Antes había más mujeres haenyeo. Unas 40.000, nada menos, en los setenta del siglo pasado. Dicen que eran tan buenas en lo suyo que incluso pasaban largas temporadas lejos de Jeju, trabajando para otros. Japón, la Unión Soviética. Labor estacional, como era frecuente hasta no hace tanto. Dejaban de sumergirse a los 55 años, si es que tenían la suerte de vivir tanto. Trabajo peligroso, durísimo. Sordera a causa de las múltiples descompresiones, problemas en piel y ojos. Y cosas más graves. Mil amenazas. Depredadores, abulones que se cierran y te atrapan a la pared volcánica, corrientes traicioneras, tiburones, redes de pesca enganchadas en piernas y brazos, un momento de duda... Las haenyeo intentaban, por todos los medios, recuperar el cuerpo de una de las suyas si ésta no había podido emerger y chillar su sumbisori. Lo que no podía es quedarse allí, vagando entre dos mundos, con los ojos abiertos y los pulmones llenos de agua.

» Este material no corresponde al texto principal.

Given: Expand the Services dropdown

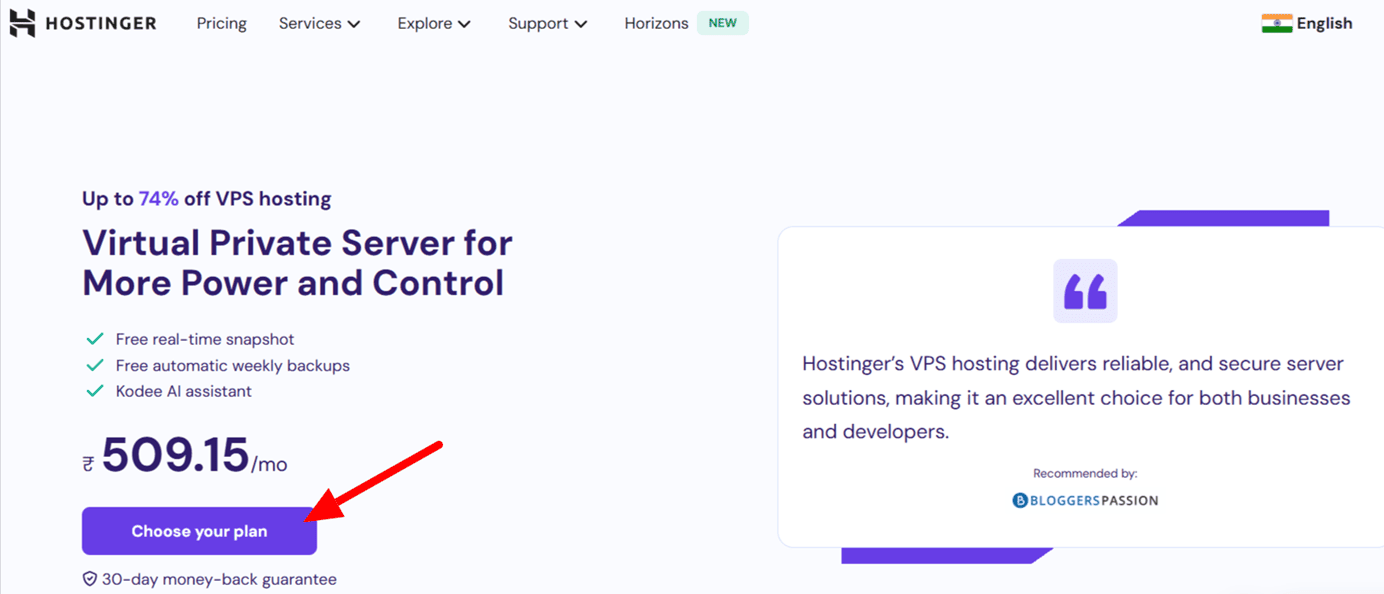Looking at the screenshot, I should point(319,22).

Hoy en día quedan alrededor de 4.000, "y la más joven rondará los 55 años", me dice Lisa See. "La edad a la que antes se retiraban, se recogían en la tierra para recolectar y clasificar algas. Pude hablar con algunas de ellas. Se llamaban Kang I-suk, Kim Wan-soon o Kim Won-seok". El reverbero de los nombres se queda en el paladar, sabor salado de marisco recién conseguido en el océano. Las hay que tienen setenta, ochenta y hasta noventa años. Algunos, poco originales, llaman a estas viejas haenyeo las abuelas del mar.
Es, sin embargo, algo protegido. Patrimonio Cultural Inmaterial de la Humanidad, nada menos. Declarada así por la Unesco en 2016, exponiendo, entre otras razones, la certeza de que esta cultura desaparecerá de la faz de la tierra en diez o quince años.

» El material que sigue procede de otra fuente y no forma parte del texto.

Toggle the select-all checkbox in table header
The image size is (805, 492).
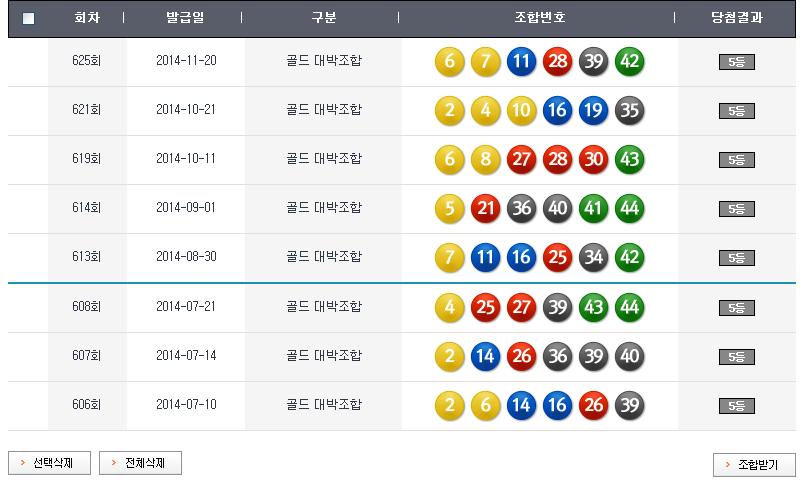tap(28, 19)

El peligro, también, de convertirse en folklore, en atracciones para turistas, algo que no suele tener buen fin. Lisa no cree que vaya a pasar. "Sí hay mujeres que hacen espectáculos al borde del mar, o en algún museo, pero la inmensa mayoría de quienes quedan son trabajadoras. Solo eso. Trabajadoras".
Y concluye. "No hay nada como el reconocimiento internacional. Antes las haenyeo tenían mala reputación, pero ahora todo el país, y la isla de Jeju en particular, están muy orgullosos de ellas".